**DOCUMENT PASSAGE**:
>> start

Seismic exploration (aka active-source seismology, exploration seismology) is an exploration technique using mechanical perturbations (seismic waves) to image the underground structures in the Earth. It contains seismic reflection, seismic refraction, and vertical seismic profile (VSP) methods according to the type of waves studied. Seismic waves are generated by man-made sources, for instance dynamite, air gun, and seismic vibrator. In seismic reflection, the waves propagate into the underground and reflected back by layer boundaries, then are detected by receivers at the surface (i.e. geophones on land or hydrophones in water). Knowing the times of the seismic waves traveling underground and the velocity field, a geological model/image can be recovered to represent the Earth structure, after a series of seismic data processing procedures.
Primarily the data I use are acquired using seismic reflection methods, both on land and in marien settings. The source, receiver, velocity field, and the property of the layer boundaries are inherent factors that affect the quality of the final image. The effectiveness of seismic wave being reflected is expressed as a reflection coefficient, and is controlled by the “abruptness” of media property (acoustic impedance) change at the layer boundary. The normal reflection coefficient is defined as R=(Z2-Z1)/(Z2+Z1), where Z1, Z1 are the acoustic impedances of the layers at both sides of the boundary and are defined as the products of the wave velocities and the media densities, Z = Vρ.
I am interested in and working on various aspects of seismic exploration, including seismic survey design, data acquisition, processing, and interpretation.

>> end

**WHAT IS ASKED**:
Copy word for word the part of the seismic exploration passage between "Primarily the data" and "processing, and interpretation.", inclusive.

**RECORD SET**:
>> start

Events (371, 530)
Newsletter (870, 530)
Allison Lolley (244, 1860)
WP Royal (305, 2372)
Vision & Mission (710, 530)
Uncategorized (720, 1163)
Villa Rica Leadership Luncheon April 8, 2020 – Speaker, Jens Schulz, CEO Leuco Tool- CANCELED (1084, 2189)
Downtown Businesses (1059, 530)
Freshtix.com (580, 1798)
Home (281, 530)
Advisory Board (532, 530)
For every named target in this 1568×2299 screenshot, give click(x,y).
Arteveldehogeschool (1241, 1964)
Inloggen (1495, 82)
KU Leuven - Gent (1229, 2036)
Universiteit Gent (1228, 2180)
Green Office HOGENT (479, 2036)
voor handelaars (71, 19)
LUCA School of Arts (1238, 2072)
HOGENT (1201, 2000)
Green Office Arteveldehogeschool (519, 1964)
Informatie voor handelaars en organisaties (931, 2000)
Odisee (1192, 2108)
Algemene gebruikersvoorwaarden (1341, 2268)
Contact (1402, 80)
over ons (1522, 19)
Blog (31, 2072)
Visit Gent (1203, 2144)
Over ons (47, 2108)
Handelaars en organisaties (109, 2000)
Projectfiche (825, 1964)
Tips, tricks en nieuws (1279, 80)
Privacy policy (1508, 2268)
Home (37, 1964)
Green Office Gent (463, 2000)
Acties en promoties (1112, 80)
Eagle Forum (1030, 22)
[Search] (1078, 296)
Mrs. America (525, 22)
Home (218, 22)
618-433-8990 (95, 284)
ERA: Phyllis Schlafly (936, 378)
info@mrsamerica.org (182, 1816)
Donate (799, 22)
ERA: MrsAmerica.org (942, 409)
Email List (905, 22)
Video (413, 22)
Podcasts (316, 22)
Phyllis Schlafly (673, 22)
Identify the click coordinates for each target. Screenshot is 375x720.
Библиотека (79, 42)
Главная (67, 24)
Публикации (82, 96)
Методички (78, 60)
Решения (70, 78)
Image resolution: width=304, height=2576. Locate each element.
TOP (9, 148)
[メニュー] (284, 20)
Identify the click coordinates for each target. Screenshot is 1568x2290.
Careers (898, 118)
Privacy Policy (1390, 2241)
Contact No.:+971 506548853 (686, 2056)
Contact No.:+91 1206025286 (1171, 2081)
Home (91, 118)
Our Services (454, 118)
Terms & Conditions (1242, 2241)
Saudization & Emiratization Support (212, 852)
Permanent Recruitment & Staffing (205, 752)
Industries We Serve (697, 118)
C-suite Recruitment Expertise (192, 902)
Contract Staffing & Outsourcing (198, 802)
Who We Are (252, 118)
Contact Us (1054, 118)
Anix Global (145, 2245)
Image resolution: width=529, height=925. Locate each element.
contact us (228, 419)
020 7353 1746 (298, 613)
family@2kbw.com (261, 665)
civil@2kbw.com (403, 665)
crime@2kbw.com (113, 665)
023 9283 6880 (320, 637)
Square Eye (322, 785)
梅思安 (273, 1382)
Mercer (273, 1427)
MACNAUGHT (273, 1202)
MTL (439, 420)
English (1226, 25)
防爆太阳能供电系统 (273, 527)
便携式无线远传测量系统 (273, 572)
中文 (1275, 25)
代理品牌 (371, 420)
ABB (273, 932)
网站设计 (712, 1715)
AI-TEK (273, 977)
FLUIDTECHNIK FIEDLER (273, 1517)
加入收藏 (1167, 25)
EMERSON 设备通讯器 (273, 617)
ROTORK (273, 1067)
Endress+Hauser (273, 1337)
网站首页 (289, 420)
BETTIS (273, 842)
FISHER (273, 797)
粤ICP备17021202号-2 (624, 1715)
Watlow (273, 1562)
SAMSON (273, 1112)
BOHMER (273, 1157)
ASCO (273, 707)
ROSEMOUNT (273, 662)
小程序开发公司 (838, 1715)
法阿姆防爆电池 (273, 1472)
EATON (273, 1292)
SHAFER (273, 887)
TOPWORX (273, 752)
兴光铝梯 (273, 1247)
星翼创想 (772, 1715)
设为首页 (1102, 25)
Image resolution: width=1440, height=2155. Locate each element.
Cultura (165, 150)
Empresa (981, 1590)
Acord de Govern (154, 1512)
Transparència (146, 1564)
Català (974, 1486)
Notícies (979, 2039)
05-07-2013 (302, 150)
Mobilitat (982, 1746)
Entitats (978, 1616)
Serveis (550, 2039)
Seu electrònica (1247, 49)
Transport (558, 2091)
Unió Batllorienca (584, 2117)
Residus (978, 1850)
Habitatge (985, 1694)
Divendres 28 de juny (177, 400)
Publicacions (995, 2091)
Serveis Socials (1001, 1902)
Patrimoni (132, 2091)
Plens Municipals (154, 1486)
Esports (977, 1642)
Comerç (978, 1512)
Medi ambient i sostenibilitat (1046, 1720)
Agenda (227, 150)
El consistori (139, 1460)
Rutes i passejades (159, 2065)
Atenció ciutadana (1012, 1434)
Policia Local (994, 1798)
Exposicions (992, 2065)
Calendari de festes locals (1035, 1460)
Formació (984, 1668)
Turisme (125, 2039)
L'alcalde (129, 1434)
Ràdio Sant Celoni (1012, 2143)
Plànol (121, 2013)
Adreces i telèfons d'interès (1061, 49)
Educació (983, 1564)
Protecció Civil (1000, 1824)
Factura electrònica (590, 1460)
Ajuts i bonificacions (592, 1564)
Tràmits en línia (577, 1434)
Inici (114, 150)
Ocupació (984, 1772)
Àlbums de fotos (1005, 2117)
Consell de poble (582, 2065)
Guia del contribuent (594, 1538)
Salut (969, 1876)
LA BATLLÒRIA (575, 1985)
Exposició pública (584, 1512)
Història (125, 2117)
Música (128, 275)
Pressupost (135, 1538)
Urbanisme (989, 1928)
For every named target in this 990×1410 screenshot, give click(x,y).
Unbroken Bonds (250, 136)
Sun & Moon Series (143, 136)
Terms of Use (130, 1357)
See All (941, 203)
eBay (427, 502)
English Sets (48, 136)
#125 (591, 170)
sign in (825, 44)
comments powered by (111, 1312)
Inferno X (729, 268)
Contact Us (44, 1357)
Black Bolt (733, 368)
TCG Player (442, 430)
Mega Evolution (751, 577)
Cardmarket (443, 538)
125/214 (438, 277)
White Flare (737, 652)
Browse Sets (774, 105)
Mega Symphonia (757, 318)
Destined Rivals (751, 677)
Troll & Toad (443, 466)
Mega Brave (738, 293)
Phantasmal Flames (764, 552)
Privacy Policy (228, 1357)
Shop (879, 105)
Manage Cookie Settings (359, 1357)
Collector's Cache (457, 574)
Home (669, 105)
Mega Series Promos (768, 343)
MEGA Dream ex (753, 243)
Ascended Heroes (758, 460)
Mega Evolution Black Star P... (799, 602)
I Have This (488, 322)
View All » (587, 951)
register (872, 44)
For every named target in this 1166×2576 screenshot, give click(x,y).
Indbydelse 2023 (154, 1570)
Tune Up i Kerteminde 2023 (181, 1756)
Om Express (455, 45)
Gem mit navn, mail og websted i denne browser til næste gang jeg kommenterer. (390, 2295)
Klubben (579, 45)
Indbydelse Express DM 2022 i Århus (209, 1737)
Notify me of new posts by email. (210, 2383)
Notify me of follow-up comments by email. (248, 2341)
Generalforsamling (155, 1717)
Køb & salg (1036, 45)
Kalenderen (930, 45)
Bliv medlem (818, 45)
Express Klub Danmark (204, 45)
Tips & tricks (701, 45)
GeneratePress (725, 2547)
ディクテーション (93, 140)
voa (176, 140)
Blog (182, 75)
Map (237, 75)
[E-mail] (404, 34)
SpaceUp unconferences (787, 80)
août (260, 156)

>> end

**REPLY**:
Primarily the data I use are acquired using seismic reflection methods, both on land and in marien settings. The source, receiver, velocity field, and the property of the layer boundaries are inherent factors that affect the quality of the final image. The effectiveness of seismic wave being reflected is expressed as a reflection coefficient, and is controlled by the “abruptness” of media property (acoustic impedance) change at the layer boundary. The normal reflection coefficient is defined as R=(Z2-Z1)/(Z2+Z1), where Z1, Z1 are the acoustic impedances of the layers at both sides of the boundary and are defined as the products of the wave velocities and the media densities, Z = Vρ.
I am interested in and working on various aspects of seismic exploration, including seismic survey design, data acquisition, processing, and interpretation.